Comparing the clinical utility of pharmacogenomic genotyping and next generation sequencing in a military health system adult medicine clinic.

INTRODUCTION

Pharmacogenetic (PGx) screening is intended to optimize drug efficacy and reduce adverse drug reactions. Current screening options include genotyping assays for preselected PGx variants and broader next-generation sequencing panels (NGS). Few studies have directly compared preemptive PGx screening methods.

MATERIALS AND METHODS

The two PGx methods were compared in a cross-sectional study of adult Military Health System (MHS) clinic beneficiaries. Participants had initial targeted CYP2C19/CYP2D6 genotyping at a Military Health System Laboratory.

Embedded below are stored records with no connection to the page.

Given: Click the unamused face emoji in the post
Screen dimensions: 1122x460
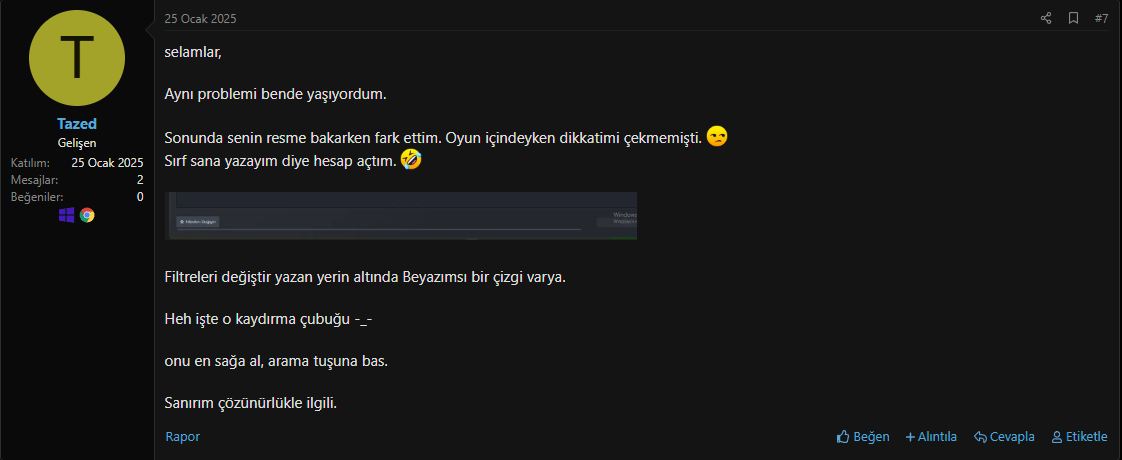Looking at the screenshot, I should 717,137.
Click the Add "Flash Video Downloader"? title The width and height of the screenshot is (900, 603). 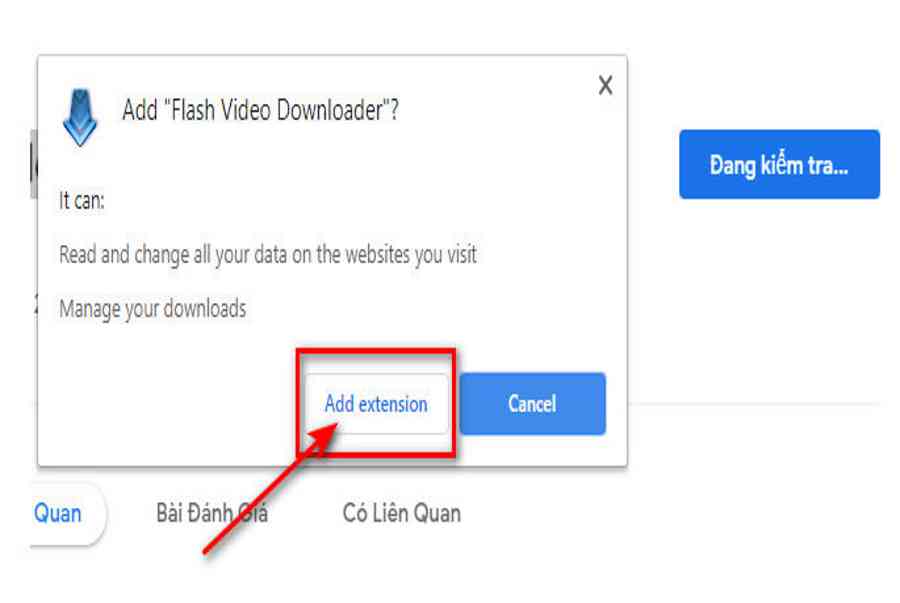260,110
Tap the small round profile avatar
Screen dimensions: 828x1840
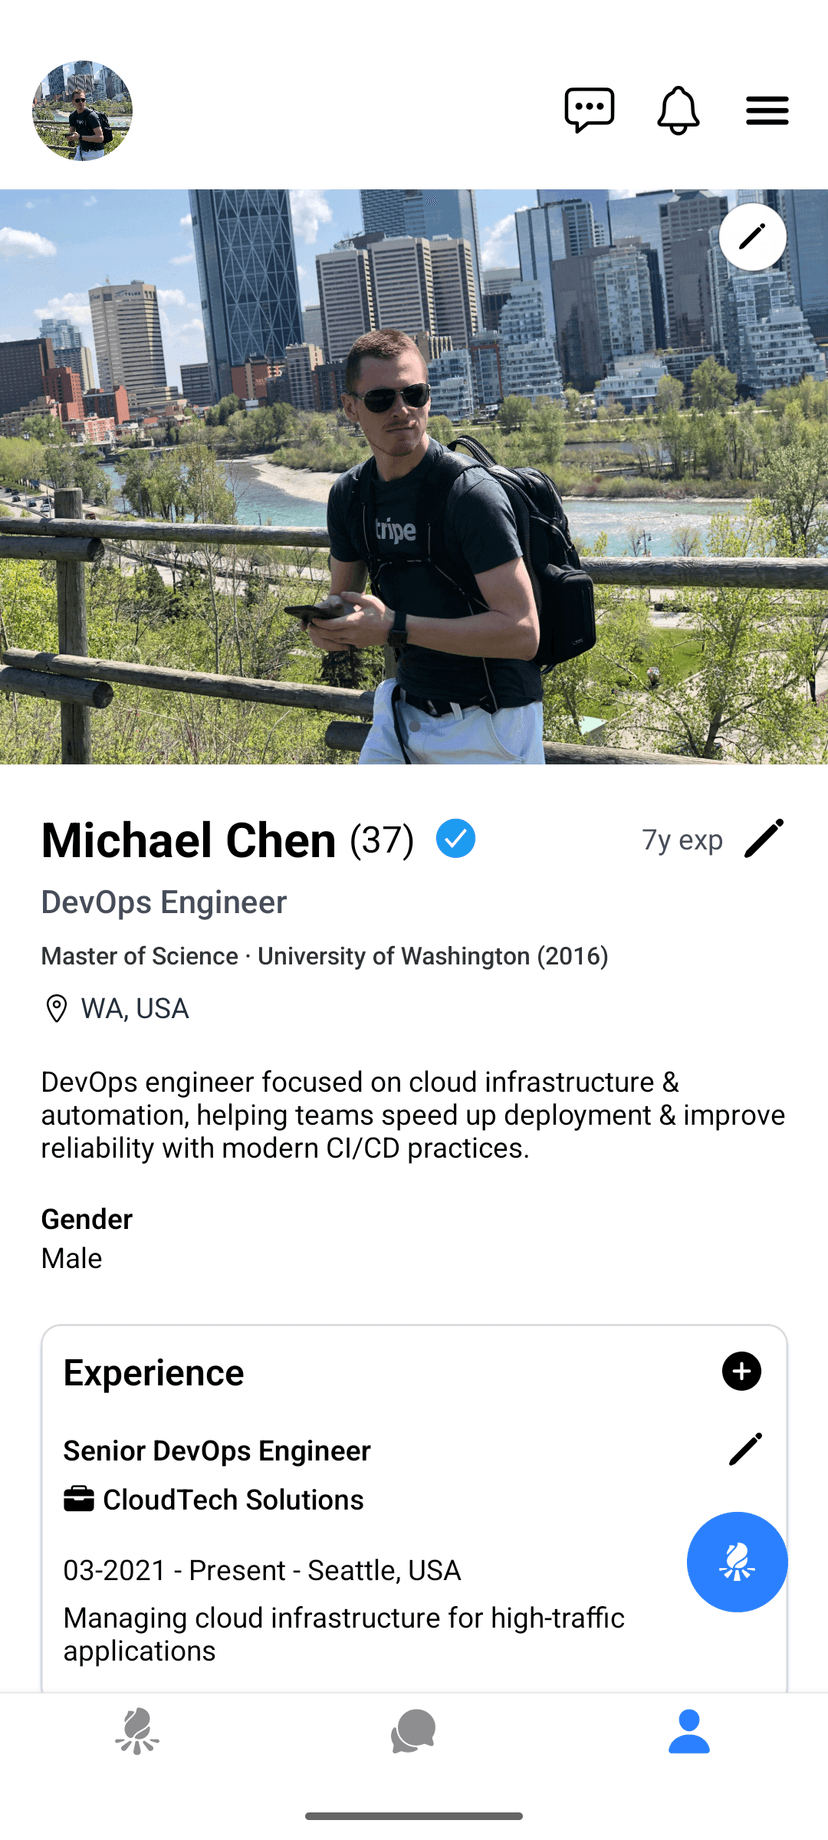(x=82, y=110)
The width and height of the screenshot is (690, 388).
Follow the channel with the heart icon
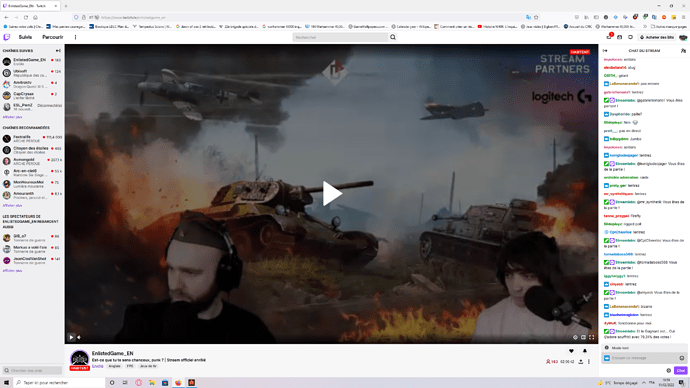tap(571, 351)
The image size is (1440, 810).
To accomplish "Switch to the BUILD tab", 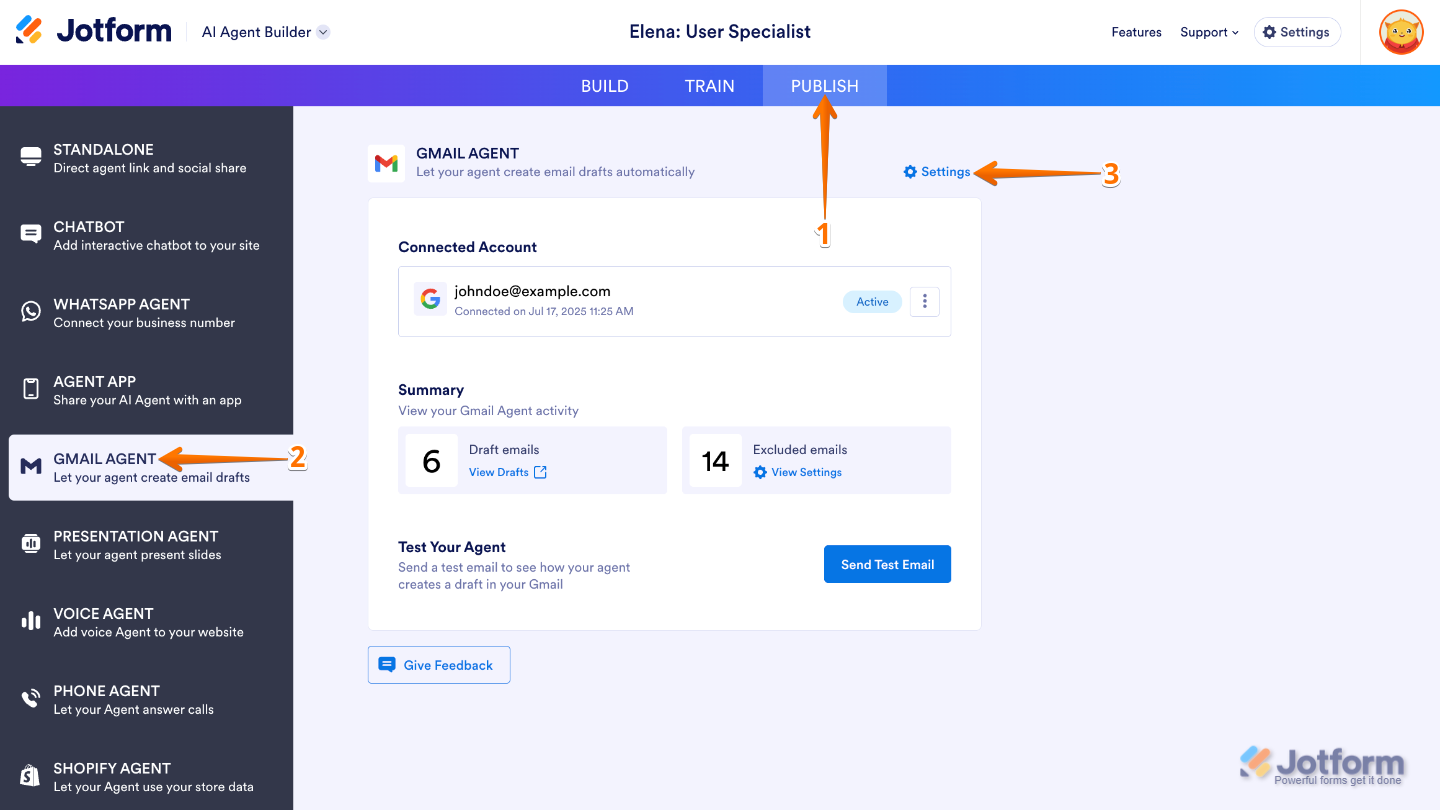I will coord(605,86).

Genotyping was followed by multi-gene NGS testing. Current prescriptions were recorded and potential drug-drug interactions screened to evaluate prescribing risk.

RESULTS

All participants (100%) had at least one clinically actionable NGS panel result compared to 81% with targeted CYP2C19/CYP2D6 genotyping. Participants ( = 162) had an average of 6.6 (range 0-22) prescriptions and 2.7 (range 0-24) drug-drug interactions. Among those with at least one clinically actionable NGS result, 42% were currently taking medication with actionable CPIC guidelines (Level A/B), compared with 24% with CYP2C19/CYP2D6 genotyping. Sixteen participants (10%) had uncertain NGS panel results, with none for CYP2C19/CYP2D6 genotyping.

CONCLUSIONS

Preemptive multi-gene NGS detected more clinically actionable PGx results than targeted genotyping. Effective PGx screening in the MHS may decrease preventable adverse effects and improve military readiness.